Work to complete → In the records below, the line with "Viewport: 1024px width, 791px height." opens the range and the line with "Open the calendar picker for Срок годности" closes it; print that range exactly and nothing else.

Supplied entries →

________________________

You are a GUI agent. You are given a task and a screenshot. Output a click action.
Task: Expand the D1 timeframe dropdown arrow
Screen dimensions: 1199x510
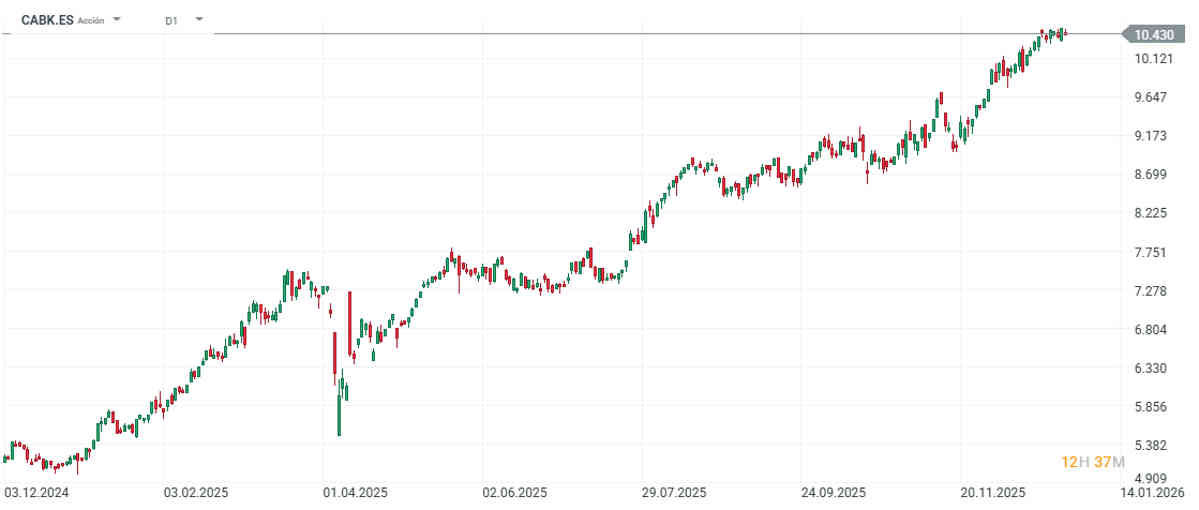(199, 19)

________________________

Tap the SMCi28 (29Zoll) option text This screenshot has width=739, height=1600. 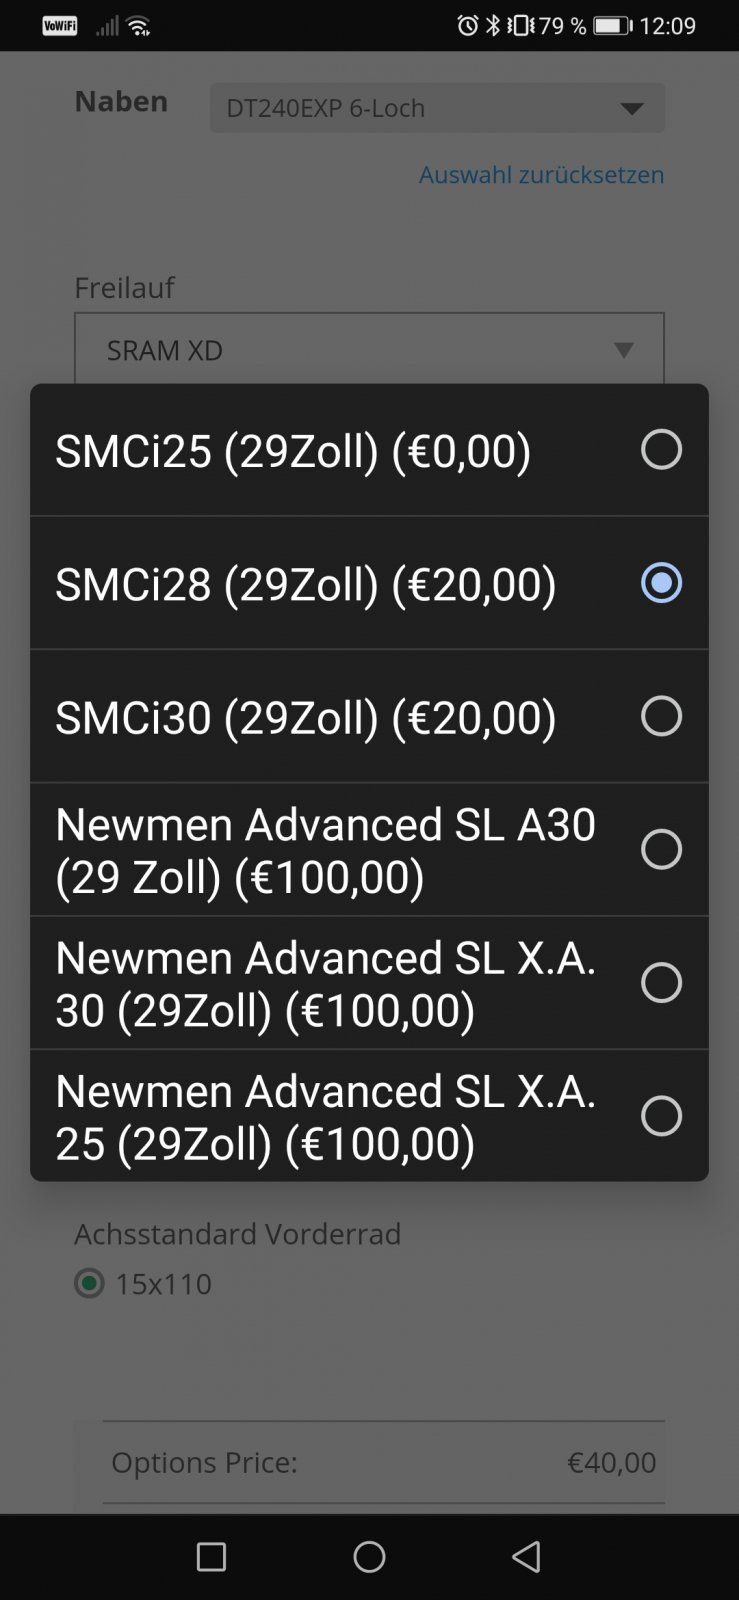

________________________

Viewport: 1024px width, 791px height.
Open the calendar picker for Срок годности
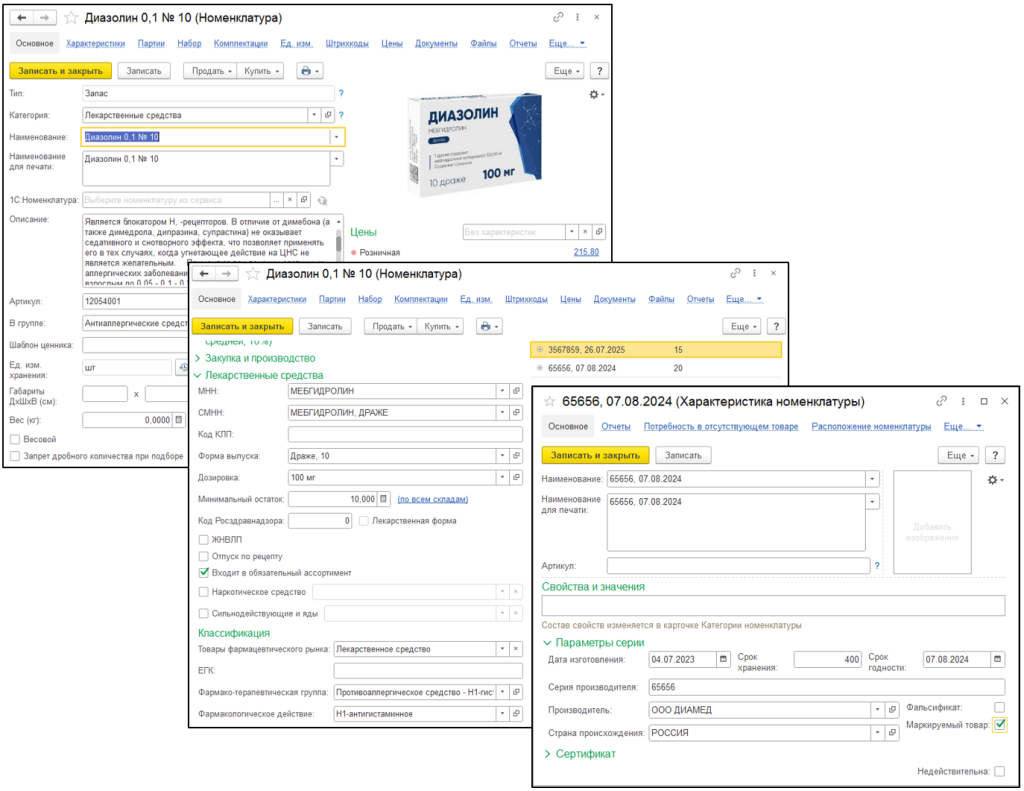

________________________

Task output →
Viewport: 1024px width, 791px height.
Open the calendar picker for Срок годности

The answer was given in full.